The hon. Member said that Drinkwater was about to be made a corporal. It is true that his platoon commander said that he intended to recommend Drinkwater for promotion. But it did not lie with the platoon commander to promote Drinkwater. All that he could have done was recommend Drinkwater to his company commander as suitable for promotion.
The hon. Member rehearsed at some length the events which took place and which were the subject of evidence in this case. I do not intend myself to enlarge on them. But I must make one or two comments upon some of the omissions of the hon. Member. He stopped short in his account when the affair got as far as the canteen.
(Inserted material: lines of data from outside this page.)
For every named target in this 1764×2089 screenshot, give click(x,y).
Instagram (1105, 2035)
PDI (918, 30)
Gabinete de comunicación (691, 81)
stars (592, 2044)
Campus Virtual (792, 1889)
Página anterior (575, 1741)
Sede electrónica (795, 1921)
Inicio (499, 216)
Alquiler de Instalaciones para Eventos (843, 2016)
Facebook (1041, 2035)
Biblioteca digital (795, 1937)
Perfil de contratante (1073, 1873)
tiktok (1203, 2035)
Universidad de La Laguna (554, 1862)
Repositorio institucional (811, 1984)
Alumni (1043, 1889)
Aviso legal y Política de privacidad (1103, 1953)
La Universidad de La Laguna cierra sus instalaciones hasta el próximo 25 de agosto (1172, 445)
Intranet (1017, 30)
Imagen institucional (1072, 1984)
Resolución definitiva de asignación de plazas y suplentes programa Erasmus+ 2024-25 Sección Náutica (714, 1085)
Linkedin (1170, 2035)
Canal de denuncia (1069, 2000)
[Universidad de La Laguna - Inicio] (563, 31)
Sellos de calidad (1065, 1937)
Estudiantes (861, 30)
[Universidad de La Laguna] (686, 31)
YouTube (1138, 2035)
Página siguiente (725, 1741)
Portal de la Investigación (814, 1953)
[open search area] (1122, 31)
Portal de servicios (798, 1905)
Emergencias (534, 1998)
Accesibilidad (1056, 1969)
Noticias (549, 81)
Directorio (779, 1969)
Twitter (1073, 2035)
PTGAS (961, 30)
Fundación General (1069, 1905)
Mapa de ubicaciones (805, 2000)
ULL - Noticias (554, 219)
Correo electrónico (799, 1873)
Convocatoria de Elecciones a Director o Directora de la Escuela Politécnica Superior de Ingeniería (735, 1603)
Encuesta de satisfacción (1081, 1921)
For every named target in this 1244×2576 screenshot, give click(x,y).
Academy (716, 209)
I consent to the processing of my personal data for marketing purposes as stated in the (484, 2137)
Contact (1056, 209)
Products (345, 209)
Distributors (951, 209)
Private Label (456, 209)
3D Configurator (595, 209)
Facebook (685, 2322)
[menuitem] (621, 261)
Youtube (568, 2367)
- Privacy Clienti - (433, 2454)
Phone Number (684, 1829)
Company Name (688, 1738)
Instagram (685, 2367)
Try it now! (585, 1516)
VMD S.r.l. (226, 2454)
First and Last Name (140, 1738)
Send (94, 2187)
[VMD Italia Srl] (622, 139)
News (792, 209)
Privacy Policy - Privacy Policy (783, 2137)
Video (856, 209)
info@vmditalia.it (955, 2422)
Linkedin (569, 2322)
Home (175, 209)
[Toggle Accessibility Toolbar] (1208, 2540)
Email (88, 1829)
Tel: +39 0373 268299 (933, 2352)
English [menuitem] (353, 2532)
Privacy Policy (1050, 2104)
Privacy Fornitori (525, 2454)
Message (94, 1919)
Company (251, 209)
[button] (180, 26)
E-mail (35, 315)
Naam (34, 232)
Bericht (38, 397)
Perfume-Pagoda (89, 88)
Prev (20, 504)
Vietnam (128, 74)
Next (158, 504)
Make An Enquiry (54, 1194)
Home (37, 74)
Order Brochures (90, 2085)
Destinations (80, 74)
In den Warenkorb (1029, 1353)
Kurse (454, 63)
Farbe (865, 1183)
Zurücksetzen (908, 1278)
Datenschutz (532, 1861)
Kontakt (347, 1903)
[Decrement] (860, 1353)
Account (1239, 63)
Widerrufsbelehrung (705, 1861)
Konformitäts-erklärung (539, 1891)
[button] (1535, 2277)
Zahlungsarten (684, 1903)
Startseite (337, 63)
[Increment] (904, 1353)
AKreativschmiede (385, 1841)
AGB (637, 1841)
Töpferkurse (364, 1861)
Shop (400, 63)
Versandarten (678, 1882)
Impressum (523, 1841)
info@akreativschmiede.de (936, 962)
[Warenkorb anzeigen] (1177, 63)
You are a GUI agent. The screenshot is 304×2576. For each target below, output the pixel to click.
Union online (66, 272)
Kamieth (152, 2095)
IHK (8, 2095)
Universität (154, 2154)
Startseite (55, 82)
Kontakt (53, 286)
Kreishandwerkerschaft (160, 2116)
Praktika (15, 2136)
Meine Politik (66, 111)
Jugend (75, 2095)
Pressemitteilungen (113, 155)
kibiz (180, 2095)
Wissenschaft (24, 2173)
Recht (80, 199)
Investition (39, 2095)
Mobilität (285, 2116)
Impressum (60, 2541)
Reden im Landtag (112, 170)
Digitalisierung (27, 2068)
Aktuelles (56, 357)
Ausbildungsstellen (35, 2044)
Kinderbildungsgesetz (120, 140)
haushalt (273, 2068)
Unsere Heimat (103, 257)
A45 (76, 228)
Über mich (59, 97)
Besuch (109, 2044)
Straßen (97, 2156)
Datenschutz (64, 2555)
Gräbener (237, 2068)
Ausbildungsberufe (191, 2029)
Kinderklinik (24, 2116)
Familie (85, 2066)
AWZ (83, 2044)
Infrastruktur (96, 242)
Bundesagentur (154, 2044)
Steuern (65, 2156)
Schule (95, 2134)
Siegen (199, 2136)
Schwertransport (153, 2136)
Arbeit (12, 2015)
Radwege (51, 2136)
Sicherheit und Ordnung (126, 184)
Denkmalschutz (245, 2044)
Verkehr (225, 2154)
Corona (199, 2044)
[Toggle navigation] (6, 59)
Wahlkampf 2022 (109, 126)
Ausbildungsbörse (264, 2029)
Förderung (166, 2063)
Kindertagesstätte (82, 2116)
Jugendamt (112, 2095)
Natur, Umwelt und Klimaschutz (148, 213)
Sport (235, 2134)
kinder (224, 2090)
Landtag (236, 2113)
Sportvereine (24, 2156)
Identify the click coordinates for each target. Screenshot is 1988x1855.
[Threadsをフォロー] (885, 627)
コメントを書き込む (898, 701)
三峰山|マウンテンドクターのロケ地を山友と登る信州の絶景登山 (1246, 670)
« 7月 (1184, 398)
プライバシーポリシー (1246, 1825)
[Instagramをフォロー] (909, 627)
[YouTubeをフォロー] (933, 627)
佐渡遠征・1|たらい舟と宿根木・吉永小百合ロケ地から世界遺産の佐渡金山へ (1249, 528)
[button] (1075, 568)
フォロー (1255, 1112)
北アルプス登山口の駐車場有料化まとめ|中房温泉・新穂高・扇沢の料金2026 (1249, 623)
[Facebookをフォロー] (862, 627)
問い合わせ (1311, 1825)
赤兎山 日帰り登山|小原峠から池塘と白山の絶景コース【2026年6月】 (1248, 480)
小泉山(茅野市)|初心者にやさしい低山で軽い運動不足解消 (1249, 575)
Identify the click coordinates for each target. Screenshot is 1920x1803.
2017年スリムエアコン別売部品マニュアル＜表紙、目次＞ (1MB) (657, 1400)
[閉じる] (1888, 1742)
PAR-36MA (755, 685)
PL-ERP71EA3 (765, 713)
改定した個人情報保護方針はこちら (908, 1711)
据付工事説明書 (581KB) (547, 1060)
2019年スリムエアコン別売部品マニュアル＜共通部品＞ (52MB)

He did not go on to say—this is evidence which was mainly in support of the charge of incitement to mutiny—what happened in the cookhouse, and what happened on the veranda, and the words that were spoken—they were shouted to a crowd of waiting soldiers by the accused—in recognition of which the charge of incitement to mutiny with violence was upheld.
The hon. Gentleman said that clearly the actions of the accused in this case were not premeditated. But I must point out to him that premeditation is not an essential ingredient in a charge of incitement to mutiny. It is as true under military law as I believe it to be under civilian law that a person must be presumed to intend the consequences of what he does. The fact was that words, clearly held by the court to constitute incitement, were uttered by the accused in the hearing of a crowd of soldiers. I should have thought that the consequence of that needed no emphasis upon its possible gravity.
169 The hon. Gentleman referred to the conduct of the orderly sergeant. This may or may not be in dispute. The fact is that the order issued by the orderly sergeant was a lawful order and as such should have been obeyed by the accused. The hon. Gentleman made a comparison, which I do not think is warrantable, between the situation here and the circumstances of the recent occurrence at Pirbright. In answer to Questions in the House I have said before that I think the circumstances are completely different and that the events at Pirbright were in quite a different category. There was no violence in question there, there was no question of resistance to arrest and though, as I say, there is a narrow 170 borderline in these cases between serious indiscipline and mutiny, in the case at Pirbright I do not believe that was over stepped.
I have tried to answer the points raised by the hon. Member. I am sorry I cannot do as he asks, but I think that this was a bad case and, whatever the hon. Member may say of Drinkwater as a man, as a soldier he did very wrong.
§ The Question having been proposed after Ten o'clock and the debate having continued for half an hour, Mr. Speaker adjourned the House without Question put, pursuant to the Standing Order.